A group on Facebook has declared January 1 next year to be
National Gay Day in Egypt and already the move is generating controversy – not just from the usual suspects but also among gay Egyptians.
In many countries the struggle for LGBT rights began with a few brave souls making a stand, but is Egypt really ready for a National Gay Day? A blogger called Nilesby ("a sapphist living on the Nile") raises some concerns:
"I do not want to be naive, thinking that we will be recognised as equals, accepted and given rights without a fight. There will be a fight, and this will start by us coming out, demanding our recognition as humans. The fight for our rights will be bloody, and lives will be lost. It does not require any extrasensory perception to arrive at this conclusion. I hope that as we enter this battle, we are prepared.
"And I voice my concern, is this national day of gays in Egypt a good idea? Is shocking people this way going to support our cause, or harm it? Is the time ever 'right'? I think that there is never a good time for anything, so do not respond to me saying it is not the time for it. But I do think there are times that are more appropriate than others. There are also ways more appropriate than others. How to measure this 'appropriateness'? I have no idea.
"One of my dearest tweeps drew a very suitable comparison. Remember the march in Tahrir square for International Women’s Day last March? Women, who are mothers, sisters, daughters, breadwinners and much much more, were harassed mercilesslyduring this march. If women received that kind of harassment, I do not want to imagine what a National Day for Homosexuals will be like. But I do know that, just because the women and women rights supporters were harassed, does not mean one should stop protesting or fighting for their rights."
A more robust view comes from Leil-Zahra Mortada. In a blog postwritten last May, he argued that gay rights should be seen as part of the broader movement for change, though gay people are constantly urged to hold back on the grounds that the time isn't right:
"Over and over we have waited, and put the 'greater' cause ahead, only to find ourselves pushed back once things are settled. We have learned to fight and watch our own backs. We have learned that yes the time is not right simply because the time for us to speak out was yesterday.

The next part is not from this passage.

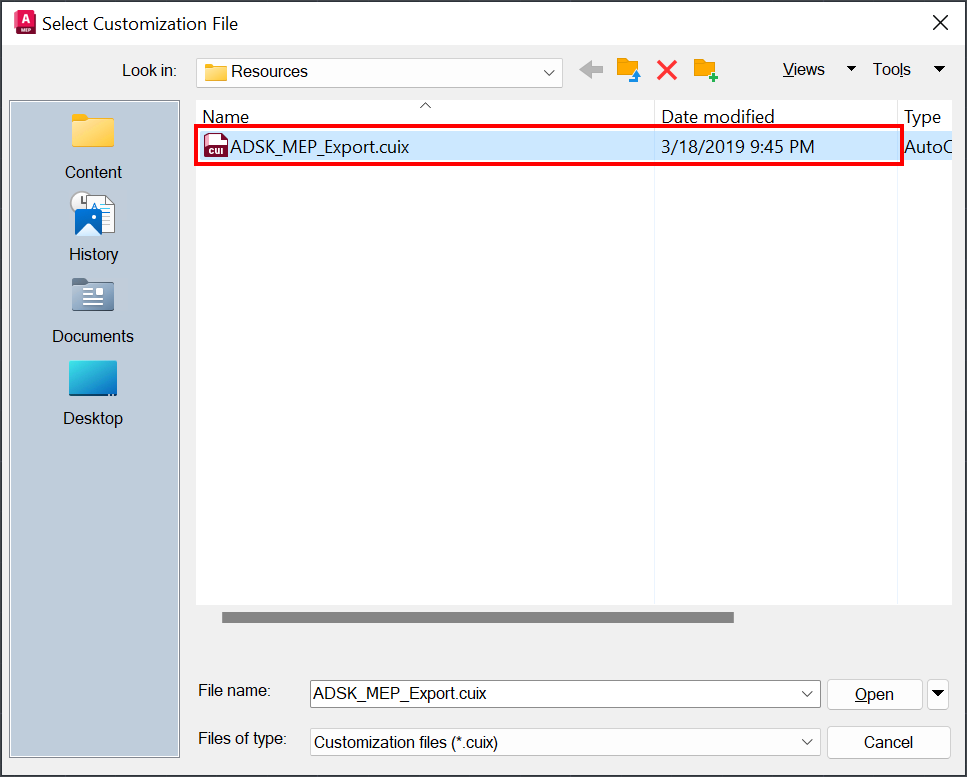
Task: Cancel the customization file dialog
Action: click(888, 742)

"Our demands do not break the 'movement', it is the 'movement' that breaks itself by not including us. Our demands are only ours because the 'greater' cause only rarely embraces them ...
"The inspiring uprisings and revolutions taking place in many Arab-speaking states are taking the world to a whole new level. Many of us, queers and women, are part of the struggle for this 'greater' cause, we are at the front-line, behind the barricade ... We are there fighting as we face patriarchal and heteronormative rules like everywhere else in the world. We are there despite the 'greater movement' failing us sometimes, and we continue to be there."

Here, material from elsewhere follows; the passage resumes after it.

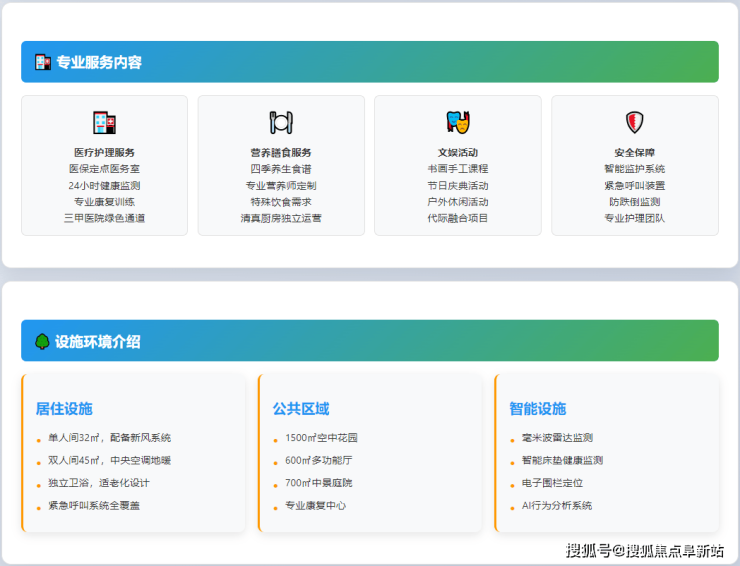Screen dimensions: 740x566
Task: Open the 公共区域 card heading
Action: [301, 408]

Leil-Zahra's impatience is understandable and his arguments are quite persuasive. On the other hand, though it's not yet clear what the National Gay Day will entail, there is a serious risk that without careful planning it could do more harm than good.

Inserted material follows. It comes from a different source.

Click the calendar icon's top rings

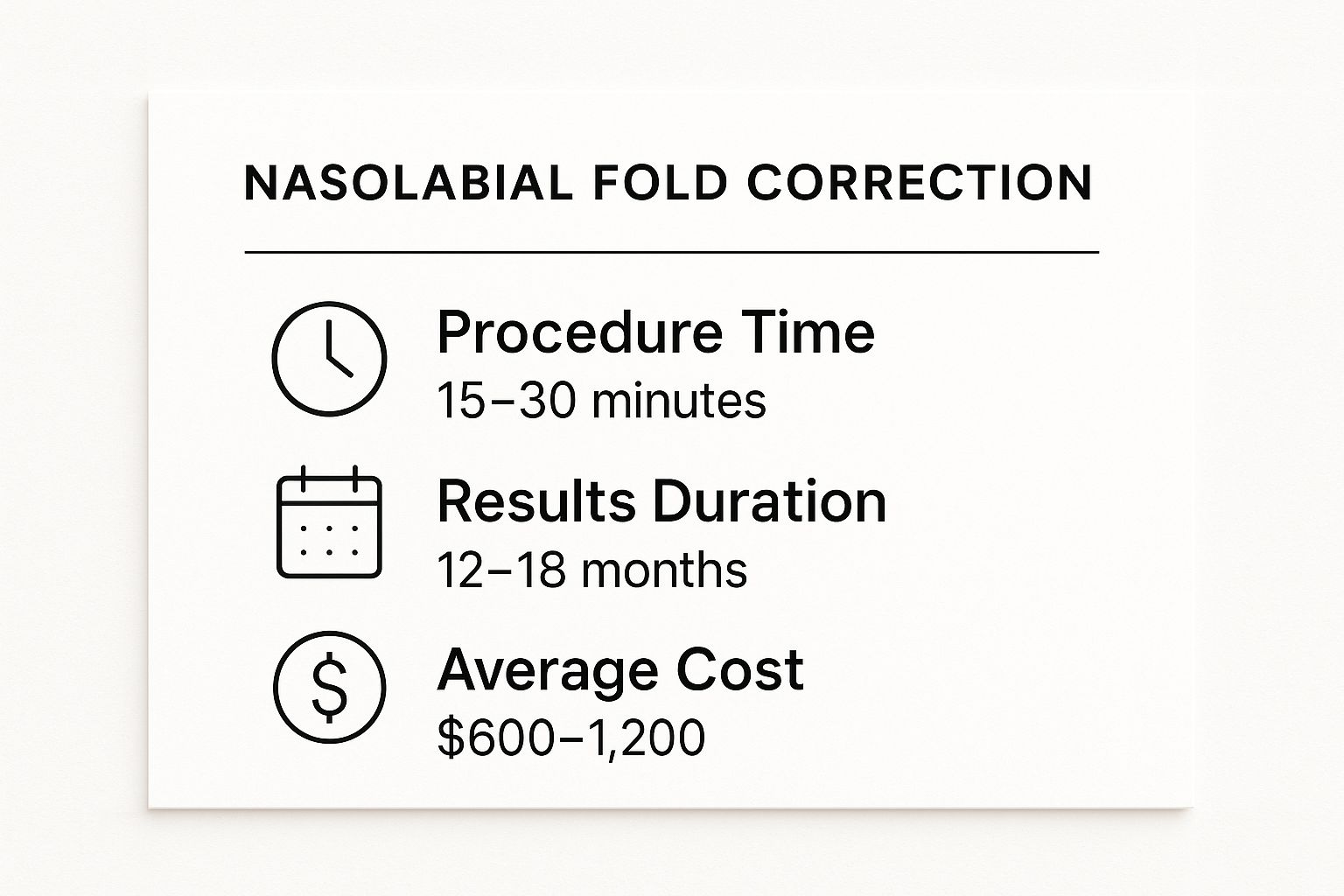pyautogui.click(x=329, y=479)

It's worth noting that before Helem (the Lebanese LGBT organisation) came fully into the open it made a point of building alliances with other civil society groups in the country. Without non-LGBT support there's a danger of being isolated and crushed – and it's doubtful whether such support exists in Egypt.
Also, it isn't necessarily a choice between holding a Gay Day and doing nothing. There are other, less risky, ways of campaigning. For instance, organising events around IDAHO, the International Day Against Homophobia, can be an effective way of raising gay rights issues in countries where more in-your-face activities (such as pride parades) are likely to be seen as too provocative.
A few years ago, when working on Unspeakable Love, my book about gay and lesbian life in the Middle East, I asked an Egyptian activist: "If the was one thing you could do that would make the biggest difference for gay people in Egypt, what would it be?"
His answer surprised me: "I would sort out the psychiatrists."
He went on to explain that there is no psychiatrist in Egypt who is willing to stand up and say in public that homosexuality is not an illness. Many of them also treat it as such and even claim to "cure" it.
It does seem to me that tackling practical issues such as this this could be one of the keys. If a few respected medical professionals in Egypt can be persuaded to refute the "illness" idea, then attitudes among the public will begin to change and we shall start to see some progress.
Posted by Brian Whitaker, 17 November 2011.